§ **Conjunto de exercícios**:
(1) No trecho sobre espionagem, qual é o fim da espionagem negativa, também chamada contra-espionagem?
(2) Prossiga a redação do trecho sobre espionagem a partir da última frase apresentada.

§ **Trecho do documento**:
******************************

Como a Inteligência, a espionagem age em níveis diversos. Diferenciamos espionagem estratégica, na qual a busca sub-reptícia colima fins importantes, da espionagem tática, objetivo da qual é determinado segredo de limitada ou localizada importância.
Além dessas, há a espionagem política e a militar, cujas respectivas designações indicam a natureza da atividade. Há também a espionagem industrial – atividade largamente desenvolvida, e praticada na guerra e na paz por governos e entidades particulares.
 Farago salienta ainda que
acima de tudo, existe a diferença entre espionagem positiva – a que é conduzida agressivamente para obter segredos de países estrangeiros – e espionagem negativa, ou contra-espionagem, cujo fim é proteger os segredos do próprio país e prender aqueles que tentarem descobri-los em benefício de uma potência estrangeira. [10]
O autor comenta ainda que “entre os praticantes da espionagem, os operadores da ativa são usualmente grupados sob a designação genérica e algo depreciativa de ‘espiões’”[11] (grifo nosso).
Embora, no decorrer da história da humanidade, os heróis de guerras foram muitos deles espiões, sua função é tida como antiética, criminosa, ilegal  sem honra, tanto que aqueles que foram presos, acabaram sendo torturados, mortos por enforcamento, fuzilados, esquartejados, e postos em locais bem visíveis para alerta aos demais sobre o seu destino, caso fossem apanhados.

******************************

(Registros de origem)
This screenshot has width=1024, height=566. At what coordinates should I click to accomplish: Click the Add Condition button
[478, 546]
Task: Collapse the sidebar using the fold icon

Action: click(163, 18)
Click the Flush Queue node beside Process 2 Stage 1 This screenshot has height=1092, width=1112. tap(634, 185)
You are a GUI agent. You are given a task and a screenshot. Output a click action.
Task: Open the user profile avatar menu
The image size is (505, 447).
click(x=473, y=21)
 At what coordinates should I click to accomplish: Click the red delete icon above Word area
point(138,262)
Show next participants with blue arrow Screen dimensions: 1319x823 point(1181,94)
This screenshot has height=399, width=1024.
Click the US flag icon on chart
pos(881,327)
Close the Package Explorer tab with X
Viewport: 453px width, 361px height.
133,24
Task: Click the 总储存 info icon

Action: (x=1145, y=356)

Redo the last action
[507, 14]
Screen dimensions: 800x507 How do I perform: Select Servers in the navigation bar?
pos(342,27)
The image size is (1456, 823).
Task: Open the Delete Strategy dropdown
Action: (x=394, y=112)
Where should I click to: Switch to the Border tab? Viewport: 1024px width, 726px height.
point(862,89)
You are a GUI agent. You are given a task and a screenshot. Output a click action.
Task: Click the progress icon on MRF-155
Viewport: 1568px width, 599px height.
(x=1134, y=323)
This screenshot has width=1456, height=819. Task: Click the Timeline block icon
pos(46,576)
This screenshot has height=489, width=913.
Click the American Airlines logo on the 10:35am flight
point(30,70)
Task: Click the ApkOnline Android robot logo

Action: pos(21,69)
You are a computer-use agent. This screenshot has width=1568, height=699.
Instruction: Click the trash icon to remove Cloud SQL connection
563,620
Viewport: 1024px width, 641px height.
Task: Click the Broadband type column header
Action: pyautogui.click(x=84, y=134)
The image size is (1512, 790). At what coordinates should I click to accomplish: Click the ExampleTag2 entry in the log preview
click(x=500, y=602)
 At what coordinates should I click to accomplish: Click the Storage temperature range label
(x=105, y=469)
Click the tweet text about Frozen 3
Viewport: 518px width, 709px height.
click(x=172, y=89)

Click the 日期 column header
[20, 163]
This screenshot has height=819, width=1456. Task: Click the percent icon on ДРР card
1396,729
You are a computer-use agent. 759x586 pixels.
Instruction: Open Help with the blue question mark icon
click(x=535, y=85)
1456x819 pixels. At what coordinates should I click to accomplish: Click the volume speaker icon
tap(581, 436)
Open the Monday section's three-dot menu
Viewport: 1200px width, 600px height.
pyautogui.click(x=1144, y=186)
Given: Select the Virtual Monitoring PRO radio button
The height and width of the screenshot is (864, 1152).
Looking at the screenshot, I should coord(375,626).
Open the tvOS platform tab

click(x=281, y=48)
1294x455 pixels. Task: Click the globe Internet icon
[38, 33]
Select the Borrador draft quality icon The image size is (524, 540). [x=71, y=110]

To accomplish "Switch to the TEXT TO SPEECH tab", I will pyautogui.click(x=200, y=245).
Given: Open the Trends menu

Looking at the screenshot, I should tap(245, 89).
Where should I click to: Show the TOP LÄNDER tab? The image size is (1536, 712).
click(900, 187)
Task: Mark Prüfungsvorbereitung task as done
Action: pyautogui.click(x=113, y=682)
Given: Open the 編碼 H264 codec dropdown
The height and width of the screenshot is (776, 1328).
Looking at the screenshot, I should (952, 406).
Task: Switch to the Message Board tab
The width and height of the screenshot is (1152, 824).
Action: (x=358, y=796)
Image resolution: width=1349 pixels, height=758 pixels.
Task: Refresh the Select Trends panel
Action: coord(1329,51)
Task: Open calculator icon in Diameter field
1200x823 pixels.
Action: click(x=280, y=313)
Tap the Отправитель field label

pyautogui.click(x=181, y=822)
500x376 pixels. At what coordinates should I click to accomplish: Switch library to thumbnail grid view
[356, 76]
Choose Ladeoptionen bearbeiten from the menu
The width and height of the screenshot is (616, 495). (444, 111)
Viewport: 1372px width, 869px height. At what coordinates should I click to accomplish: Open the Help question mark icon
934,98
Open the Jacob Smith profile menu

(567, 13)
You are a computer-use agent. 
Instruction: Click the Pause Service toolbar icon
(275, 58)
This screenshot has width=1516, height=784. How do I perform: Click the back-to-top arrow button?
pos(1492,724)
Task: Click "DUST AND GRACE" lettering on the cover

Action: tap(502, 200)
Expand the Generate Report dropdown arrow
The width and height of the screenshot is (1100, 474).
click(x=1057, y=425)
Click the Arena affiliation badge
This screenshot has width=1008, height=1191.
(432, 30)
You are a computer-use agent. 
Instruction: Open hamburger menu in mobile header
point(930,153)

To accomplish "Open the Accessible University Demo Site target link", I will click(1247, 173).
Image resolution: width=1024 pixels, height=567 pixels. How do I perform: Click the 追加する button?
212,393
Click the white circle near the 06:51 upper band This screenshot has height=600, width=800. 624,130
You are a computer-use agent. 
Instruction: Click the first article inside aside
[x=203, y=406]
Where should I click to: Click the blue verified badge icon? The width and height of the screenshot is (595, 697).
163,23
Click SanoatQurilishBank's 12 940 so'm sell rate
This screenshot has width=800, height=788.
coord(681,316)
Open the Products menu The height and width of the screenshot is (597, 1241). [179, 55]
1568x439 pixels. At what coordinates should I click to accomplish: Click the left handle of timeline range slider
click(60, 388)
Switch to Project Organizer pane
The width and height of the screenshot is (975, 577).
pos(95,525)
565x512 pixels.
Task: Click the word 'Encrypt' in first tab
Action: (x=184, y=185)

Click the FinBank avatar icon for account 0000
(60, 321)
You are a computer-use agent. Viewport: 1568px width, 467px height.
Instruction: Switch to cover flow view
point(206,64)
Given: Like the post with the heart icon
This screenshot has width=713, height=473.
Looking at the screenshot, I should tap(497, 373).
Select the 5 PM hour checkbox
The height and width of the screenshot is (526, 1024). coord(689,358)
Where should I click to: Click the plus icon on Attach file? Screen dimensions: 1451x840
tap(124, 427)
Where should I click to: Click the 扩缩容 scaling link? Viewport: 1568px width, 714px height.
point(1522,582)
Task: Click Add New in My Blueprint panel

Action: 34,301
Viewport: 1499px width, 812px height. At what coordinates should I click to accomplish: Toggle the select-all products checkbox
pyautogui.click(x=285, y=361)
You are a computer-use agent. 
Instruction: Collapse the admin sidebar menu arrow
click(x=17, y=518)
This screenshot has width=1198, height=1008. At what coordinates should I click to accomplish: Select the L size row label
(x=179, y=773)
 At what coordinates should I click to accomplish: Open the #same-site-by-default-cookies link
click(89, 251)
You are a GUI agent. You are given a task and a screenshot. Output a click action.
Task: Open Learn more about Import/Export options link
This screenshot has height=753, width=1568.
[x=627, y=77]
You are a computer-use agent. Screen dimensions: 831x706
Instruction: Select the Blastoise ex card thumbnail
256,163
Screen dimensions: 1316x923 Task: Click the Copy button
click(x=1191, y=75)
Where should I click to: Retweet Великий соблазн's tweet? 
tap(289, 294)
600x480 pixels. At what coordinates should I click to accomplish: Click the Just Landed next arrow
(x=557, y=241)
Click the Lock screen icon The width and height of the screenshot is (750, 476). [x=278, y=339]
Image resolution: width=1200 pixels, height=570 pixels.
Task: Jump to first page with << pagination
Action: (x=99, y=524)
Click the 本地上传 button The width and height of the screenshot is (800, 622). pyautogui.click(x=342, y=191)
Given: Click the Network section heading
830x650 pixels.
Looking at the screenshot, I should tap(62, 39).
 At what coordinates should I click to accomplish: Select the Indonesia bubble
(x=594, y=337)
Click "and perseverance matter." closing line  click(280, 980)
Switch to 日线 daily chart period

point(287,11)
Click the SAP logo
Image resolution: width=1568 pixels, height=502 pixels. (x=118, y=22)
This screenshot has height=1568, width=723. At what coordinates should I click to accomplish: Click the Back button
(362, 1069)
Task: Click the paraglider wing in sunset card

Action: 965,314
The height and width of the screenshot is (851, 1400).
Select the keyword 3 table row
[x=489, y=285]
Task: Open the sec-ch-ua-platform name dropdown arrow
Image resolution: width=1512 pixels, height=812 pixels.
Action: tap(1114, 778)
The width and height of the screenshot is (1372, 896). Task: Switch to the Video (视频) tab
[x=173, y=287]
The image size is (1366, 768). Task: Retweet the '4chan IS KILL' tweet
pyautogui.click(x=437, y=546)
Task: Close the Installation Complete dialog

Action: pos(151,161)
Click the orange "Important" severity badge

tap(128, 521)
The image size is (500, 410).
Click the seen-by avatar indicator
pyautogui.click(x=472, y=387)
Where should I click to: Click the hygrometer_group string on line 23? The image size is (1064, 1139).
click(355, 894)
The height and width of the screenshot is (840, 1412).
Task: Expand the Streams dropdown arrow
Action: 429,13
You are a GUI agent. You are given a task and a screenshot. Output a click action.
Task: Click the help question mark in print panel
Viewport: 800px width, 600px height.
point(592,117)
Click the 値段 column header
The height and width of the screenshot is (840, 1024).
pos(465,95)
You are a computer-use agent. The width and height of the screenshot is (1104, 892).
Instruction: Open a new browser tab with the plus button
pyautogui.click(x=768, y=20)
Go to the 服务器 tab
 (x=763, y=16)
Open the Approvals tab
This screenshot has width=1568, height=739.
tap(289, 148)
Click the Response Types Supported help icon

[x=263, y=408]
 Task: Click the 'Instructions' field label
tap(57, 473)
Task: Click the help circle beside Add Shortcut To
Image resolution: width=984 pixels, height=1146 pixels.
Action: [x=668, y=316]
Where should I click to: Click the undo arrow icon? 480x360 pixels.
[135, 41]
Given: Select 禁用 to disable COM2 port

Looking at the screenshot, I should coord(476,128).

******************************

§ **Conjunto de respostas**:
(1) Proteger os segredos do próprio país e prender aqueles que tentarem descobri-los em benefício de uma potência estrangeira.

(2)
Pouco puderam fazer os países para salvar a vida de seus “agentes”, além do que houve inúmeros casos que os países negaram todo e qualquer envolvimento com a espionagem descoberta, e sequer conheciam o acusado de espionagem.
É nesse ponto que reside toda a diferença, as ações de espionagem promovidas pelos Serviços de Inteligênica são normalmente desenvolvidas em solo estrangeiro, tanto em países amigos, quanto inimigos, Embora haja casos da chamada “espionagem doméstica” (executada dentro do próprio país e contra os próprios cidadãos), a qual já colocou vários Serviços de Inteligência em “maus lençóis”.
Esta é a primeira regra que se aprende em espionagem: nunca seja pego, se for pego está sozinho.
 Assim, para prosseguir com as argumentações, questionamos: qual é então a diferença entre um “especialista” da Inteligência e um “agente” de espionagem?
Farago[12] faz essa distinção com maestria ao afirmar que
O especialista da Inteligência dedica-se esclusivamente à coleta, avaliação, e disseminação de informações – de todos os tipos, -- a maioria delas provindo de fontes públicas e acessíveis. Sua função é altamente intelectual, na integração dos dados aparentemente sem conexão. O especialista não se precisa disfarçar e, embora suas atividades sejam protejidas por considerável sigilo, ele consegue manter sua identidade verdadeira.
O agente de espionagem se dedica exclusivamente à obtenção de informações secretas, realizando uma função que é apenas parte – quase sempre pequena, mas importantíssima – do esforço total da Inteligência. Ao contrário do especialista da Inteligência, ele deve ocultar a identidade, a exata natureza de sua missão e suas linhas de comunicação, através de falsa identidade e aplicando absoluto sigilo às suas atividades.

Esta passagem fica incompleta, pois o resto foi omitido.